Render the material as a two-column CSV with the headers input and output. Begin at the line that has "Find the location of a particular element. The" and stop after the line that has "legend-label-dirt: Dirt is". Make one row for each text and its answer, with each in a single quoted field and line breaks changed to spaces, and omit the pictures.
*** Block opens ***
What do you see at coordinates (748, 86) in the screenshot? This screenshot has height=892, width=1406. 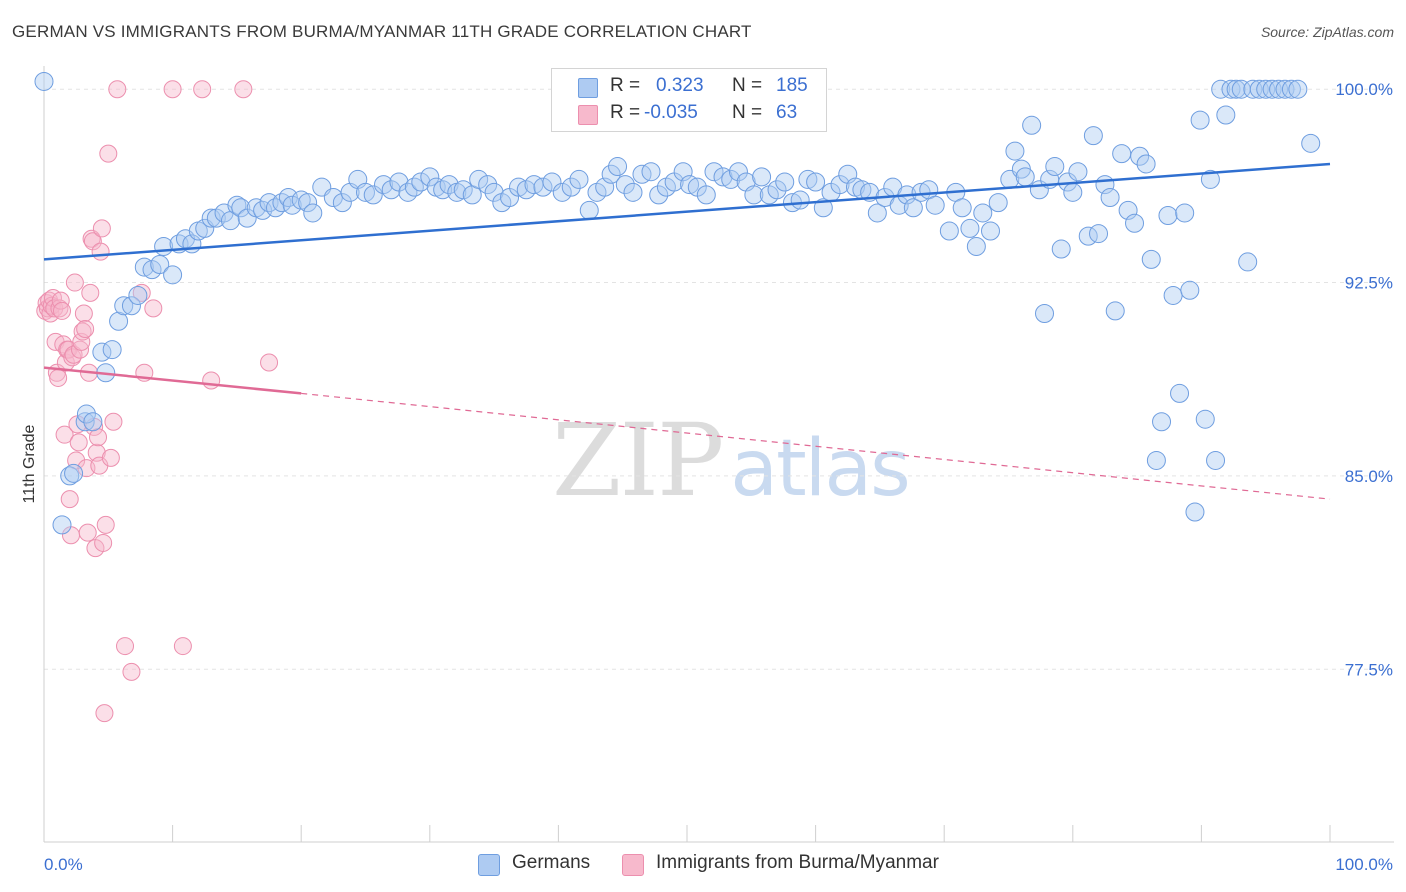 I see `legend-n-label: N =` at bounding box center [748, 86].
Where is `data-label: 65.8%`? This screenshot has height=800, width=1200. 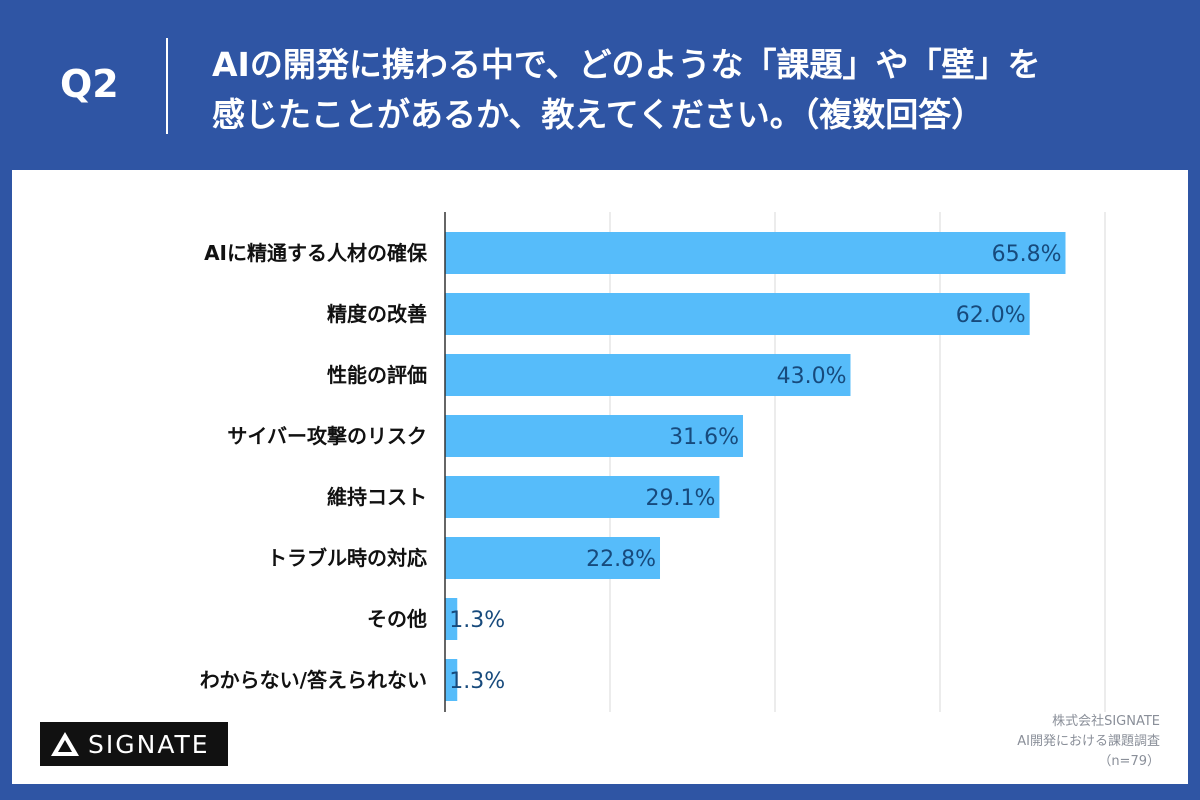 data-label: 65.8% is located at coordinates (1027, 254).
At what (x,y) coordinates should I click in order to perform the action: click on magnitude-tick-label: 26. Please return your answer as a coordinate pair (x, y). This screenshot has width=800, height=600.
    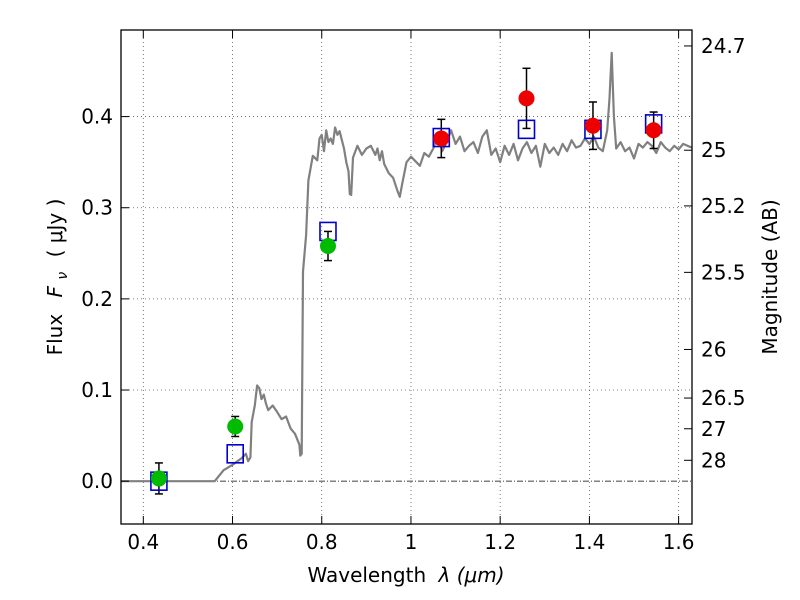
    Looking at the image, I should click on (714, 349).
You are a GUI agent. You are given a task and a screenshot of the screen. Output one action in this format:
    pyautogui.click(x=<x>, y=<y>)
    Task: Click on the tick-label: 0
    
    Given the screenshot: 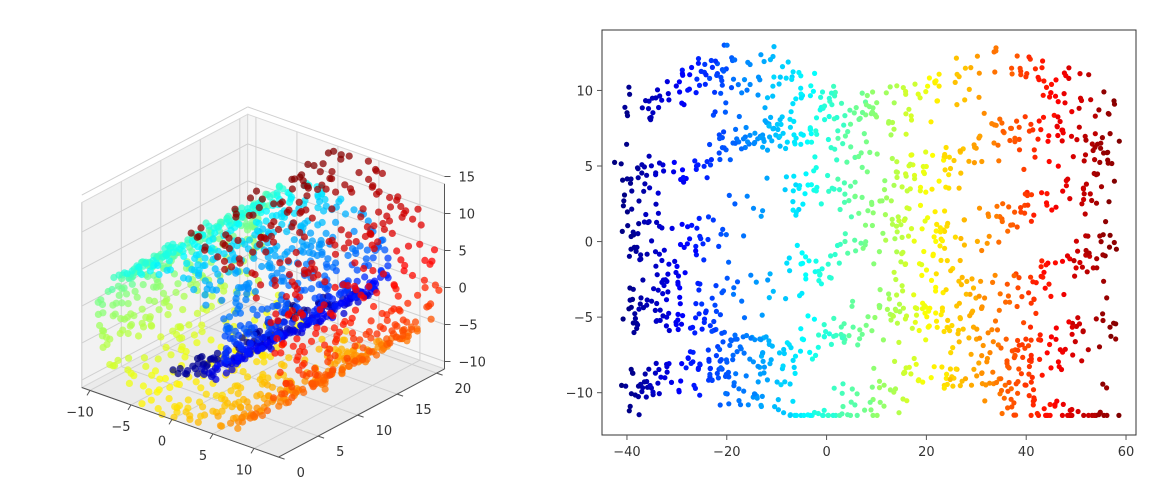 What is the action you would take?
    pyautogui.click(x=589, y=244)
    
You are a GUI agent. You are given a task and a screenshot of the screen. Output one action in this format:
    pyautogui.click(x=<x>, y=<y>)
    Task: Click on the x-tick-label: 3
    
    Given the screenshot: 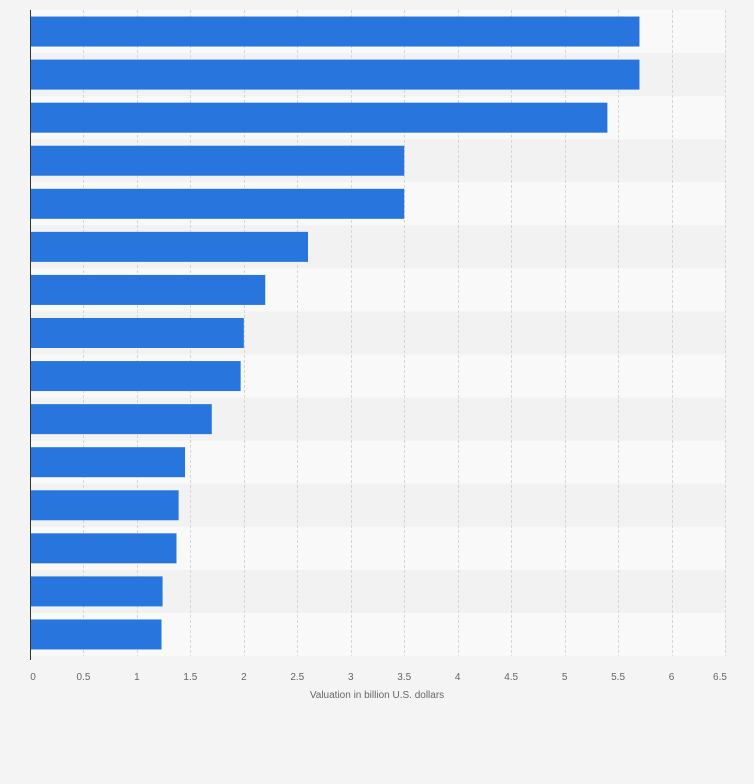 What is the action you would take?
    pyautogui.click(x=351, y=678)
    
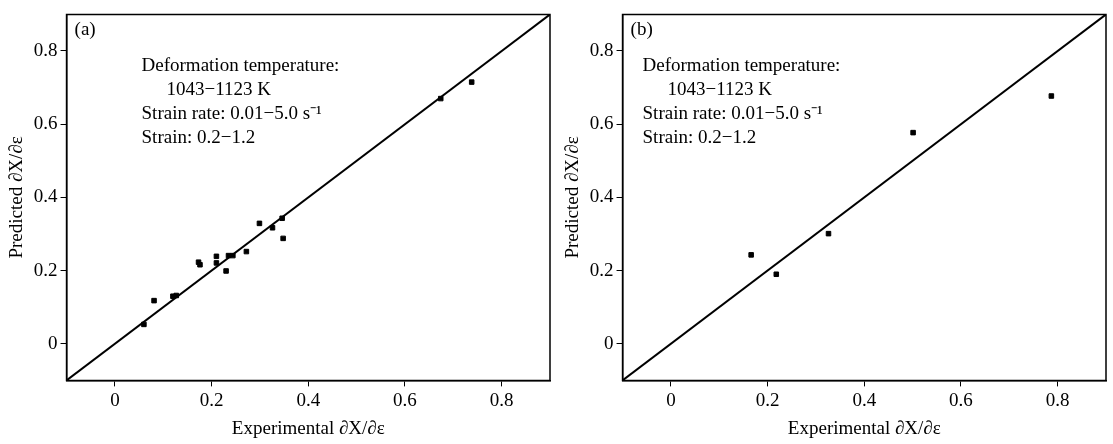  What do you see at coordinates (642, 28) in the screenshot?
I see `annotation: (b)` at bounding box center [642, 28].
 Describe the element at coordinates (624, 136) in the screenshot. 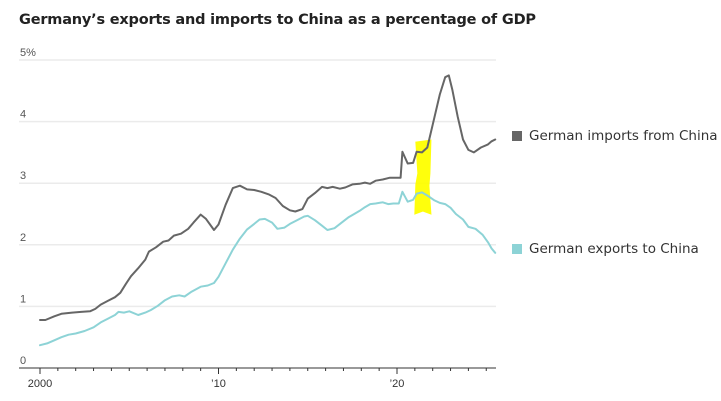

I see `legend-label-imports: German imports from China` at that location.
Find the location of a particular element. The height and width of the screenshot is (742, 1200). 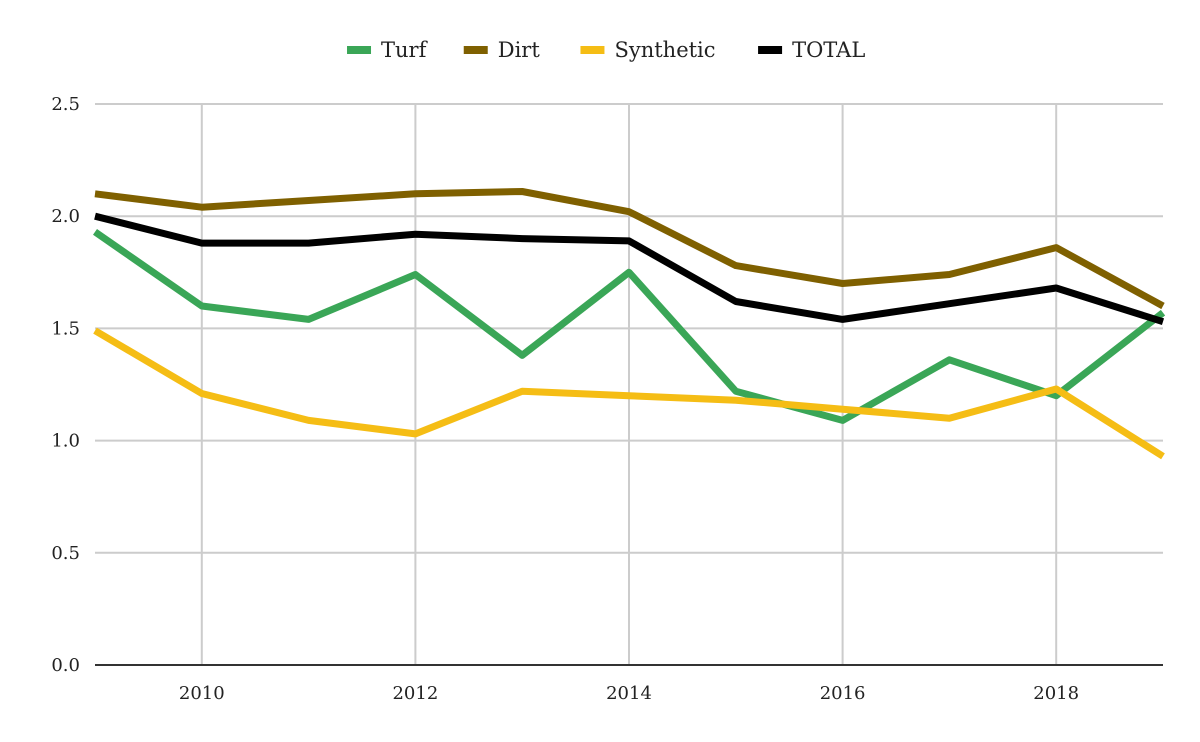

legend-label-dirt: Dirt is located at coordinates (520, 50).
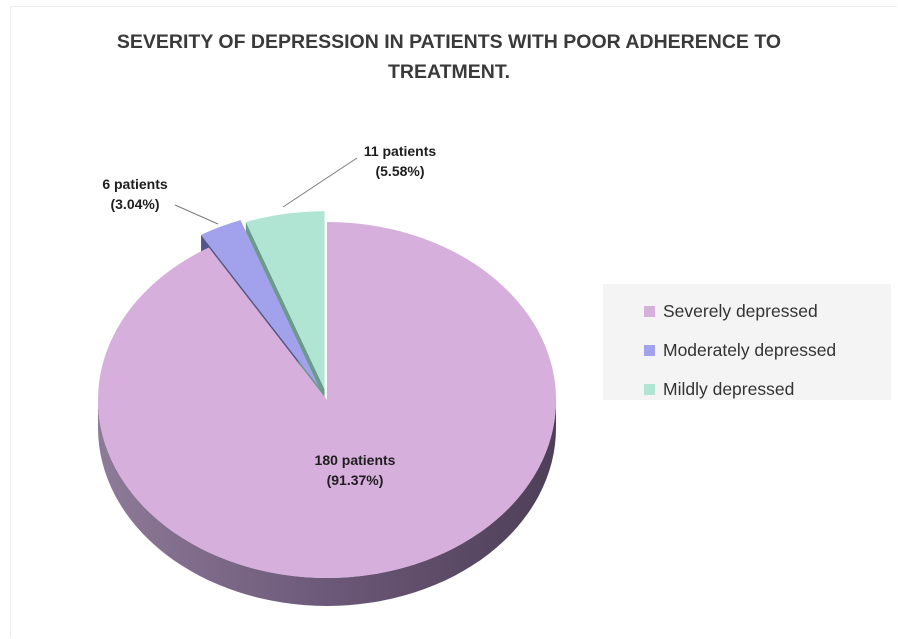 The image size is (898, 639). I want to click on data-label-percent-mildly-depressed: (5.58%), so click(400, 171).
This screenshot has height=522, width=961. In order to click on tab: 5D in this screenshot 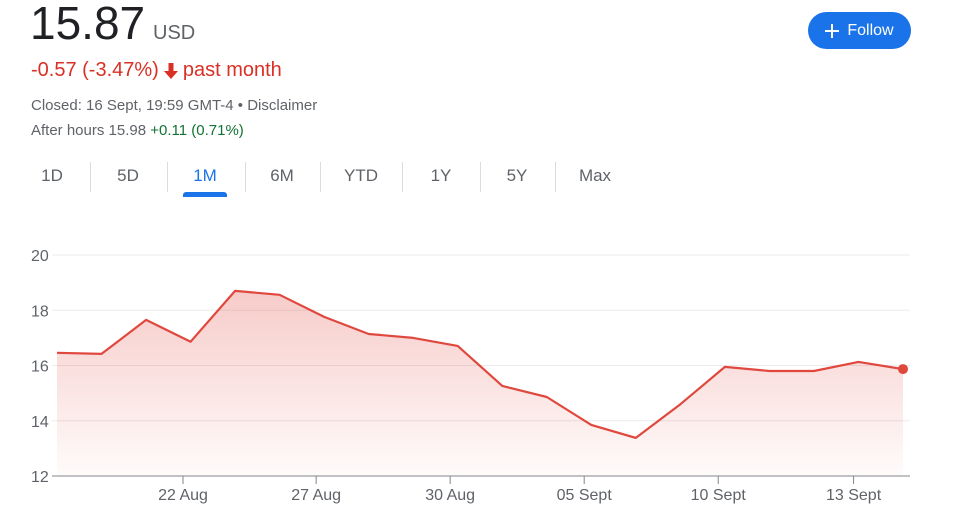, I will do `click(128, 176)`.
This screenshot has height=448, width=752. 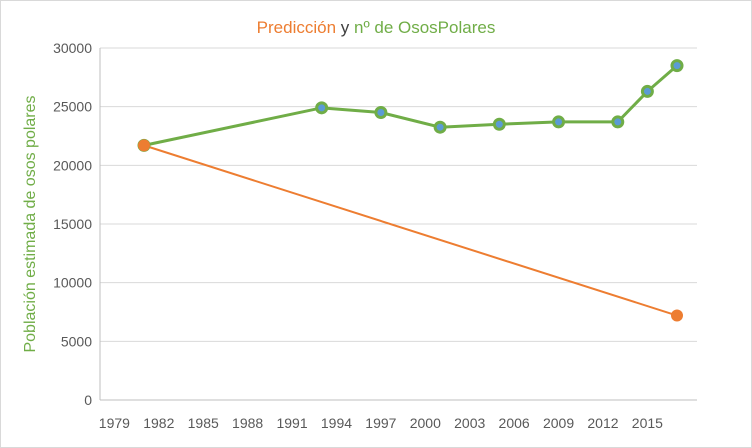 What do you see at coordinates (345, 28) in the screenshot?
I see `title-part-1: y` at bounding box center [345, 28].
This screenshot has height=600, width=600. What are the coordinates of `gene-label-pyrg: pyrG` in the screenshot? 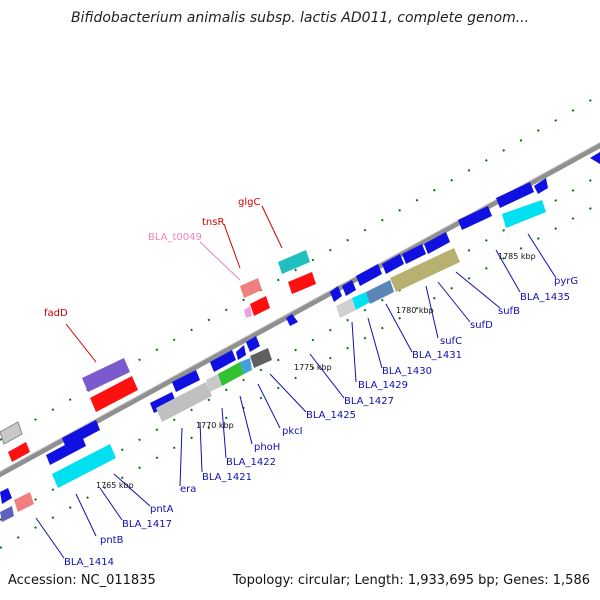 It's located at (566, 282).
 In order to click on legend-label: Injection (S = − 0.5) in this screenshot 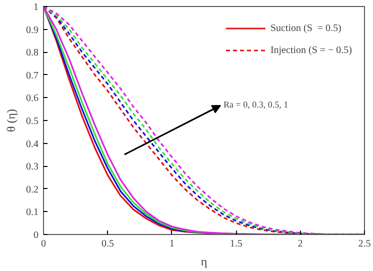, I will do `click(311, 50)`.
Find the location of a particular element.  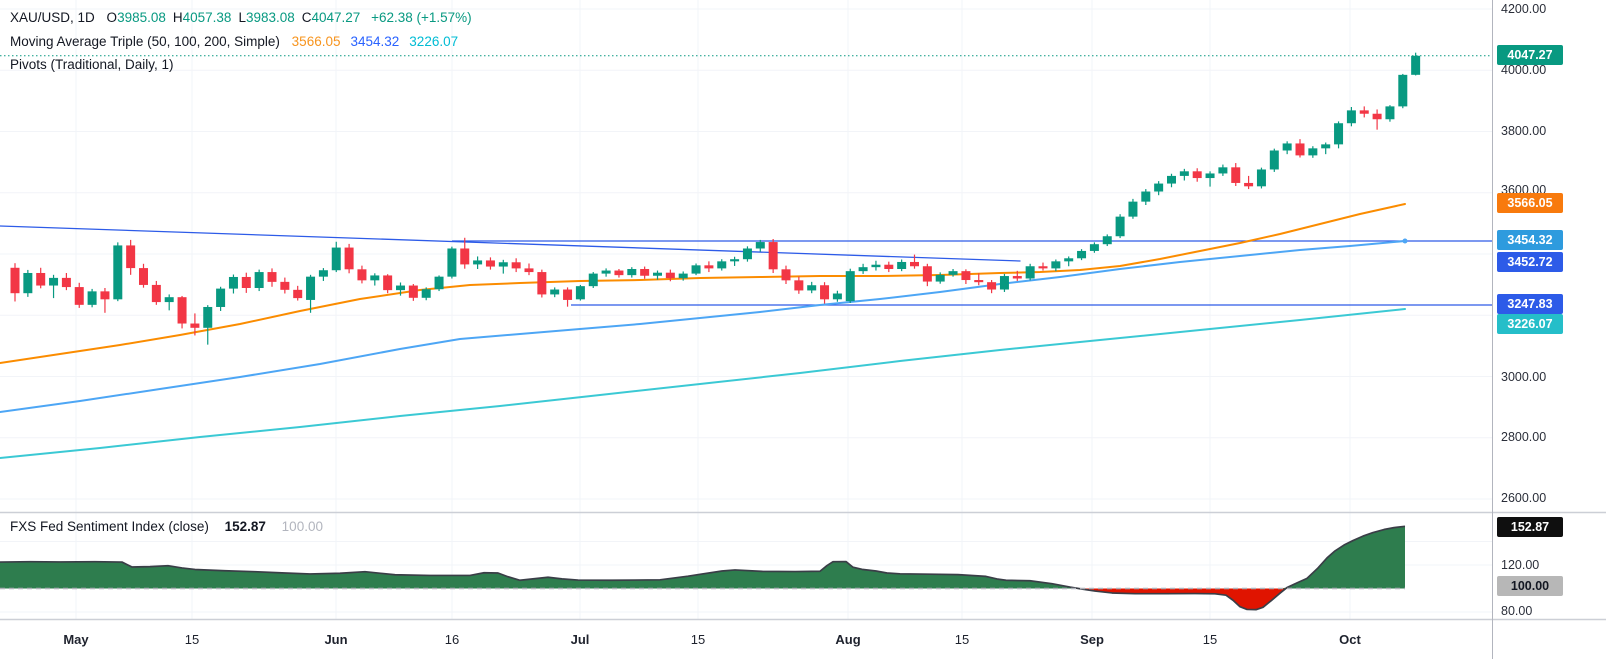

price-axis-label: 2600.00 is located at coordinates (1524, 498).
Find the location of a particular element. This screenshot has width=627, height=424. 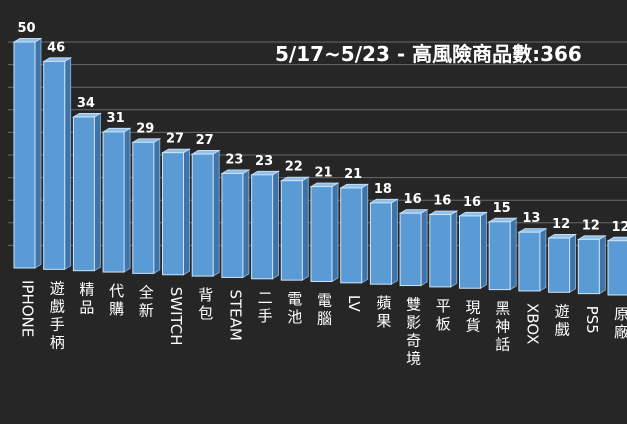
*** Block closes ***
Completed task:
input,output
"Find the location of a particular element. The height and width of the screenshot is (742, 1200).","legend-label-dirt: Dirt is located at coordinates (520, 50)."